ASSIGNMENT
Within the listing, each line that has the string "header" should be copied.

DATA IN THIS EXERCISE
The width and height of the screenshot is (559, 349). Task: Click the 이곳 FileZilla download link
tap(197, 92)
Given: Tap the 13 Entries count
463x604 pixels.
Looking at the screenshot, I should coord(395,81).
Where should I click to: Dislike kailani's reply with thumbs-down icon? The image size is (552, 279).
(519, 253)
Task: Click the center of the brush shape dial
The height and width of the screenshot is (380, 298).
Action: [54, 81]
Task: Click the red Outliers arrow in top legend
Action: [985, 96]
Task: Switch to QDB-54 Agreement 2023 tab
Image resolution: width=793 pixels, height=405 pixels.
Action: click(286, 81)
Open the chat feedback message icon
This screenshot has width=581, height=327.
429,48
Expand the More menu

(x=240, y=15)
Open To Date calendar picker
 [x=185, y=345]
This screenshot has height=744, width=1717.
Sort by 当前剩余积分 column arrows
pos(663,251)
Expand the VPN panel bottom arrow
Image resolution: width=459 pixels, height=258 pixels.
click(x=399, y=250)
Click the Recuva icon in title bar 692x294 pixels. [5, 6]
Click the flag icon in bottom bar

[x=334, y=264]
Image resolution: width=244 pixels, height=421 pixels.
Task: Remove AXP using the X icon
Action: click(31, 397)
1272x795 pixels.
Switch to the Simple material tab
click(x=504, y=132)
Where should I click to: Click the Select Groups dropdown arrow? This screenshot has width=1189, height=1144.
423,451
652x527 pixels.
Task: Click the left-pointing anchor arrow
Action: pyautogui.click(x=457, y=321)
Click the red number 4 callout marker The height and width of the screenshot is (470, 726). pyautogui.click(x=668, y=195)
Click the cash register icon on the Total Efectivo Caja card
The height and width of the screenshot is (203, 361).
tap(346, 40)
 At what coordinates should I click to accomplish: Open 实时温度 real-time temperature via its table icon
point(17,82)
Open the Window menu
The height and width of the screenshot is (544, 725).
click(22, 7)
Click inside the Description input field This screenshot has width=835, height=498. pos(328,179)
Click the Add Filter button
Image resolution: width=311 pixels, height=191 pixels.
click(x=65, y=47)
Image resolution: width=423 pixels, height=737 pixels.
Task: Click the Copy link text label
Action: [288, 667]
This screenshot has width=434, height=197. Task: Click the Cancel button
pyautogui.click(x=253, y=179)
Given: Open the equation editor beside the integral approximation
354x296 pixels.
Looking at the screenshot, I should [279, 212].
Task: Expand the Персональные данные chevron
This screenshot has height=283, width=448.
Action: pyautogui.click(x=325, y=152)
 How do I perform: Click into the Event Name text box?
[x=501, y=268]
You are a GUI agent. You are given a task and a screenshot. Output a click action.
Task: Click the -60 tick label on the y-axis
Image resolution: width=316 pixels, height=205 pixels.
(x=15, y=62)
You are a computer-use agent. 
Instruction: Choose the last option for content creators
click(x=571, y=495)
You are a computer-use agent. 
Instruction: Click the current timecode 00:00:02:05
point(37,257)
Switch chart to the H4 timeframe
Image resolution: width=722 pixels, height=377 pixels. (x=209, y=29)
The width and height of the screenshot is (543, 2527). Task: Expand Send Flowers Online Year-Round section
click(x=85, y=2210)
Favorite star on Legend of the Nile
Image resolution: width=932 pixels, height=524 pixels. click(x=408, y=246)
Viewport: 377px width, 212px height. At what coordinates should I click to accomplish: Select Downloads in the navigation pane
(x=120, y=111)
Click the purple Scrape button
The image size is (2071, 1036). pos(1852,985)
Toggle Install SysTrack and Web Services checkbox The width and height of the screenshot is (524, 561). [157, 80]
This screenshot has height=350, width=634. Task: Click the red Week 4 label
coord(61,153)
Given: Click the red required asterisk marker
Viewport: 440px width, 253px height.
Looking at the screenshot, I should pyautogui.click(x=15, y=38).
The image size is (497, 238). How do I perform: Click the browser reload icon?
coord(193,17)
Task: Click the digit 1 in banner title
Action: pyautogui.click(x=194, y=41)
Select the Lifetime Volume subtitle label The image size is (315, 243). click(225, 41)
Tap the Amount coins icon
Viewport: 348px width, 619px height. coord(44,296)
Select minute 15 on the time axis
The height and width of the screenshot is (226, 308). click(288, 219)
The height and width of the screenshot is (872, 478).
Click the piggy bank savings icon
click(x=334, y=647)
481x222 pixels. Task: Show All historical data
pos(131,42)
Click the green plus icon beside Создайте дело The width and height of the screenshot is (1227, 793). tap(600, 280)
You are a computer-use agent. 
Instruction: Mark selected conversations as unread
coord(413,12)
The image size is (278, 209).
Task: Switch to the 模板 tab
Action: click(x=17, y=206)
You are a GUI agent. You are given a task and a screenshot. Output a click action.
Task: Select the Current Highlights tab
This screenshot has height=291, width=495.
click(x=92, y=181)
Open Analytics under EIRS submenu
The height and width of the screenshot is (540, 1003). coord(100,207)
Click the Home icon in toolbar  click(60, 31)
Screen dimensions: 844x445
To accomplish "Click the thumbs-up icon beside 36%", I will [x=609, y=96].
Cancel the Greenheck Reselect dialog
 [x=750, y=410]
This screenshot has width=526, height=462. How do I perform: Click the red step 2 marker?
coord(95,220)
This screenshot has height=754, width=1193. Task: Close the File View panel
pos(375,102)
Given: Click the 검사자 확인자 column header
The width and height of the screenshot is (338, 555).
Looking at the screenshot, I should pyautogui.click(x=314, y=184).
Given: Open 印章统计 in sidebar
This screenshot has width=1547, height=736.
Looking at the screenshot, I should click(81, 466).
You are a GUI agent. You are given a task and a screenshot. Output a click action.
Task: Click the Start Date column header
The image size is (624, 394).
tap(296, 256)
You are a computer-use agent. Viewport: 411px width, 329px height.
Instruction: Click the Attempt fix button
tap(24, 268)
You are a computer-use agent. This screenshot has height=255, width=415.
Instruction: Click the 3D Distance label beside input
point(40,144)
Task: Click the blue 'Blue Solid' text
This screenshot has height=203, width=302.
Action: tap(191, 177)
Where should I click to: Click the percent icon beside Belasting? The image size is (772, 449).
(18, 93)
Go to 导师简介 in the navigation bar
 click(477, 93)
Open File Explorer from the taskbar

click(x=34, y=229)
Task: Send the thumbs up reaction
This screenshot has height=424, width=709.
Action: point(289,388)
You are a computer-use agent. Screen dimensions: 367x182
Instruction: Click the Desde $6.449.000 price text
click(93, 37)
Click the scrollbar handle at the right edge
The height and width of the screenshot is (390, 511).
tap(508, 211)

FINISHED TASK
Given: Click the 검사자 확인자 column header
Task: Click the Start Date column header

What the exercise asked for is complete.